In the big picture, KwikSense is dedicated to enabling development and humanitarian agencies around the world to leverage the ever-growing capabilities of Internet of Things (IoT) technology to help better serve the most vulnerable communities.
“The Internet of Things is a rapidly growing field that gets more crowded each day with new solution providers,” Najjar said. “We still feel there is a big opportunity to break down the complexities of IoT in a way that makes it easy for non-tech oriented customers to understand and adopt IoT solutions. We like to call ourselves 'The Legos of IoT.’ ”
Commercializing the product
KwikSense’s device for measuring living conditions has been tested and evaluated by UNHCR to ensure accuracy, reliability, and security. For the initial run, UNHCR asked the team to deploy ten pilot devices, after signing a $50,000 contract with UNHCR. KwikSense allocated six to Lebanon’s Metn region, in vulnerable substandard shelters of up to 1,300 meters in altitude. Meanwhile, four devices were distributed across informal tent settlements in the Beqaa valley. UNHCR Shelter chose the pilot locations and coordinated the visits and family introductions, and then continued to liaise with KwikSense on a regular basis to discuss how to interpret and make the most out of the data gathered.
Najjar, who pointed out that KwikSense’s successful pilot implementation demonstrated the value of the service, added that the team is currently in talks with UNHCR to scale and deploy hundreds of sensors in the coming weeks.
According to Najjar, prior to KwikSense, there were no real-time platform to track the temperature or environmental living conditions within a refugee shelter. “This data is extremely important for helping inform the UN and their NGO partners on how they distribute services, especially in Lebanon, where harsh winters demand a consistent delivery of winter kits to the most vulnerable populations,” he told Wamda.
At scale, the data KwikSense gathers this year will help UNHCR assess the winter needs of refugees, and draw up financial plans for future winterization programs. The UNHCR is providing millions of dollars in aid to thousands of families through its cash assistance efforts, and is relying mainly on altitude maps for its needs assessment strategy. KwikSense’s innovation will bring new data to bear on the matter, which, if made use of, may well save lives and keep families safe, all at a lower cost.

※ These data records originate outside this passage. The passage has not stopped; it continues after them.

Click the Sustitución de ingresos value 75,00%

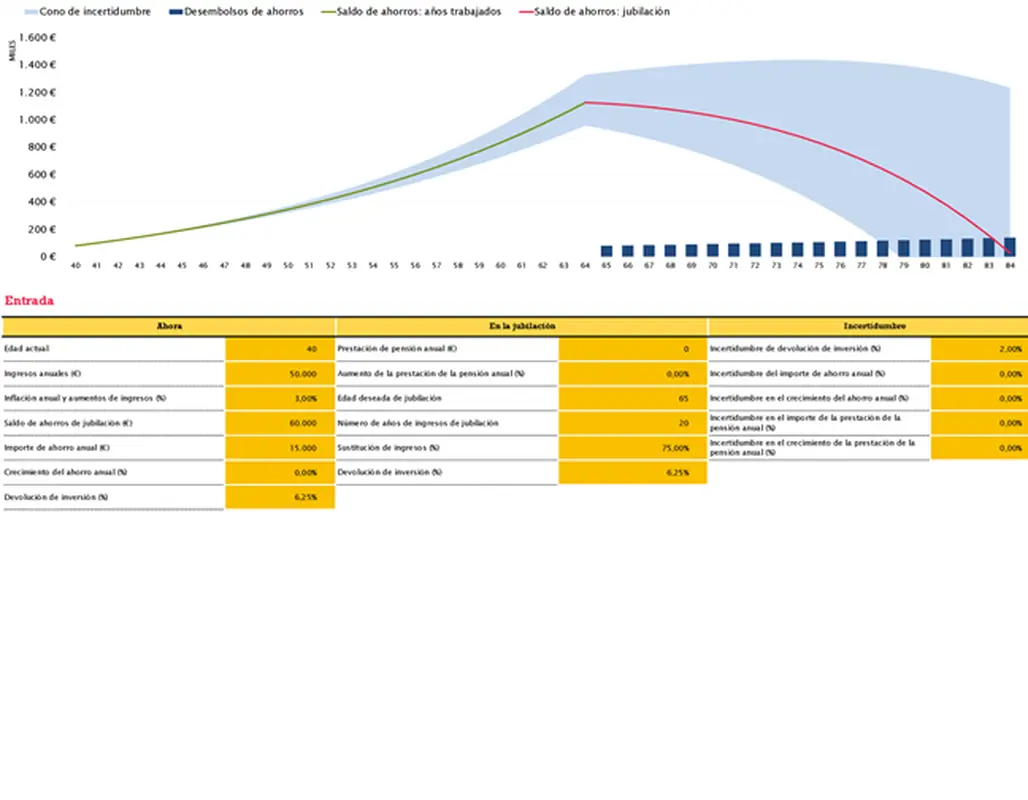pos(632,448)

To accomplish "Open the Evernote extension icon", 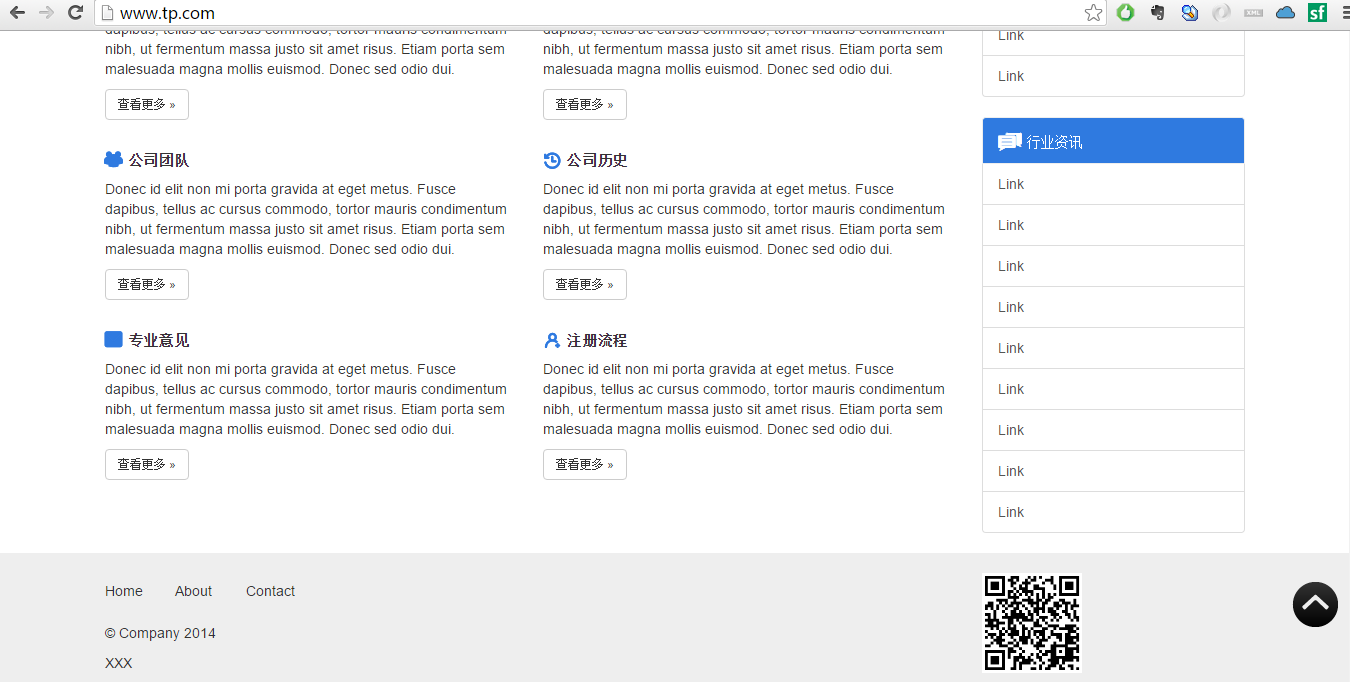I will [1157, 13].

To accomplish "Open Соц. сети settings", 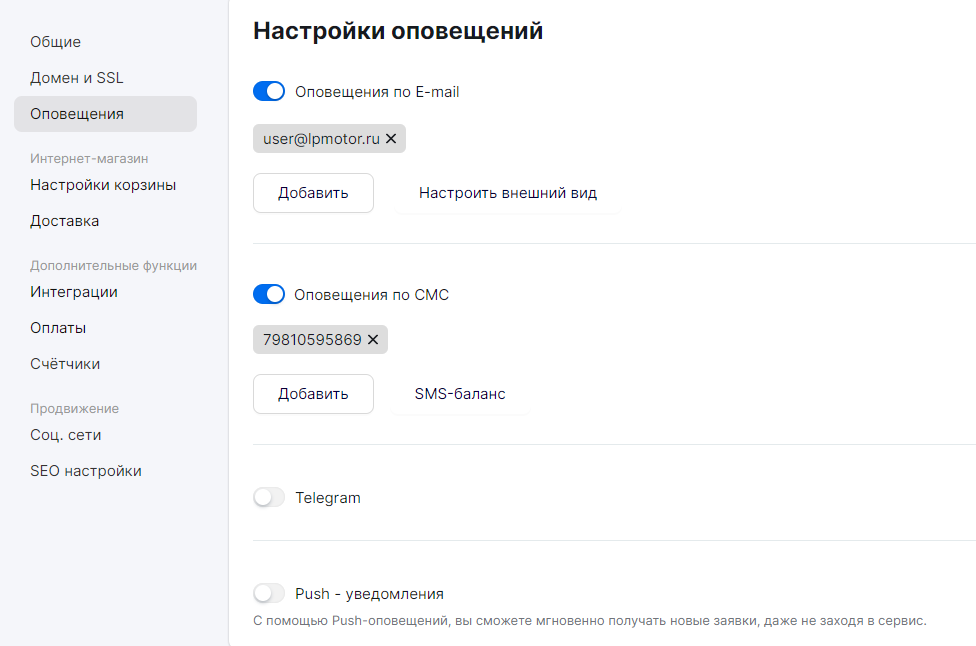I will (65, 435).
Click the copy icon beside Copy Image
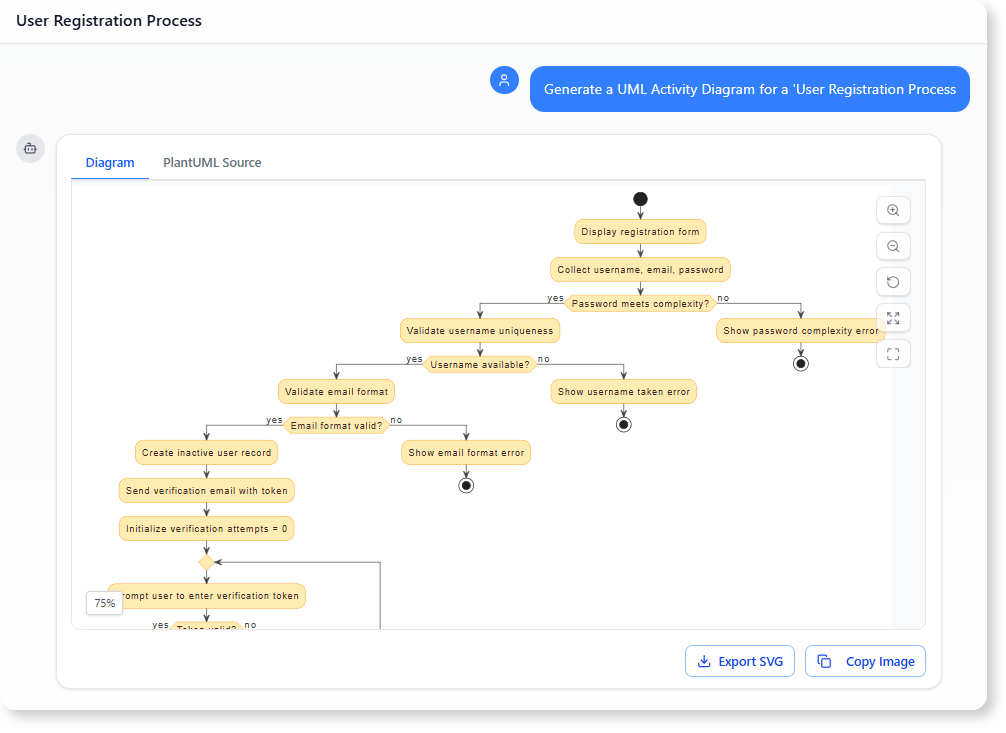Viewport: 1006px width, 733px height. (824, 661)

Model for future humanitarian innovation
Humanitarian actors alone will not solve the world’s major conflicts. Increased engagement with stakeholders who have diverse financial and technological resources is key to steering the humanitarian sector’s progress in a more sustainable direction, while also providing opportunities for innovators like KwikSense to grow.
With this in mind, Najjar and team are considering officially establishing themselves as a company. “We are still experimenting with a number of business model options and will know more on this pending...the type of contract we are able to negotiate with UNHCR post-pilot,” explained Najjar.
The team is keen on making data-licensing a core aspect of its pricing model. Members are currently working on aggregating data and building a ‘dashboard’ for potential clients to analyze, share, and export the information contained therein, so that it might become a one-stop-shop for building, deploying, and managing IoT solutions.
After that, Najjar plans to deploy no fewer than 500 KwikSense kits throughout Lebanon. As for his and his colleagues’ long-term goal, it is to create, in his words, “a highly adaptive sensor platform that can be used to measure a variety of real-time conditions across the globe.”